WORK TO BE COMPLETED:
Count the lines in the entries below that contain the string "Select", with case counting. Give only the number.

INPUT DATA:
◇ ◇ ◇ ◇ ◇ ◇ ◇
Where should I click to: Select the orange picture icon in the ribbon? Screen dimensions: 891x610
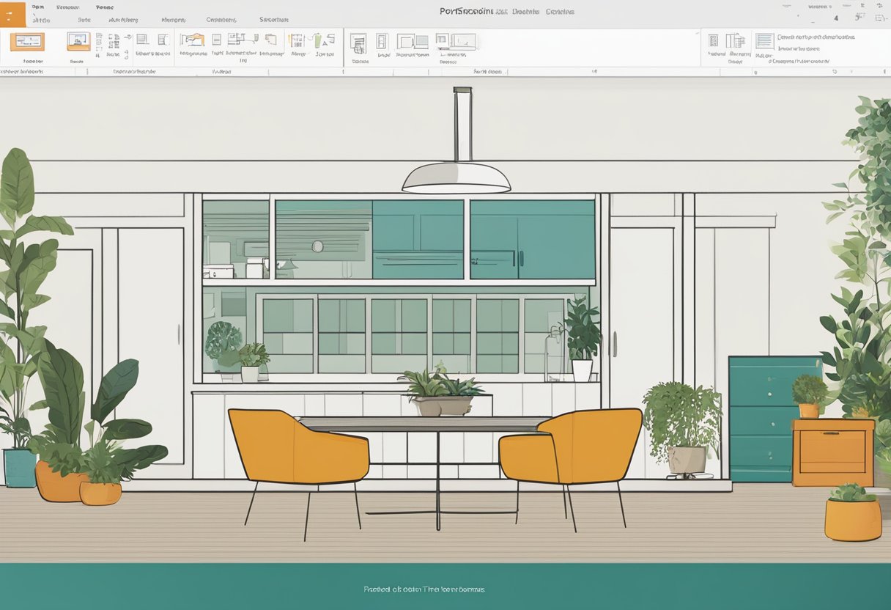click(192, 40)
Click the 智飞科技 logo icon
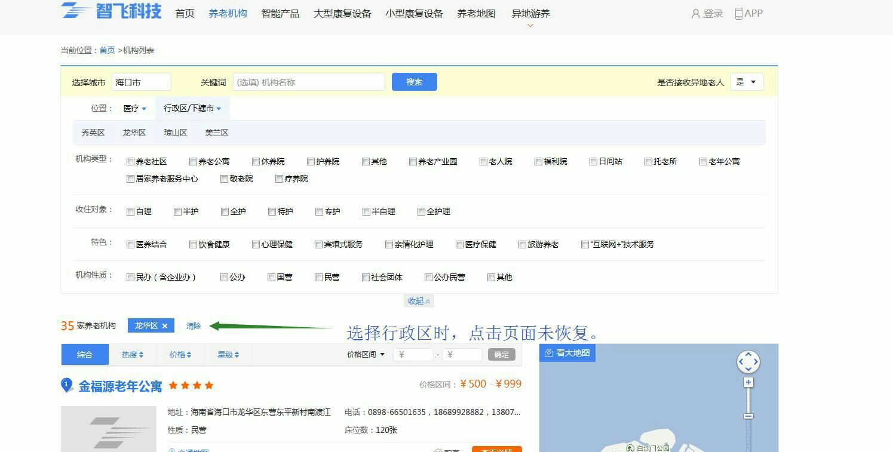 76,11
◇ ◇ ◇ ◇ ◇ ◇ ◇
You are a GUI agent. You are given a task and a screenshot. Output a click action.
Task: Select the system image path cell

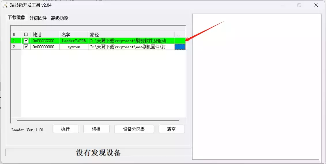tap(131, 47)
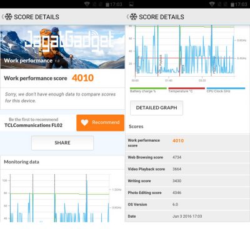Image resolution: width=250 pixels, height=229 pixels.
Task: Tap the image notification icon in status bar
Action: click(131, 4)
◇ ◇ ◇ ◇ ◇ ◇ ◇
OUTPUT OF THE TASK:
2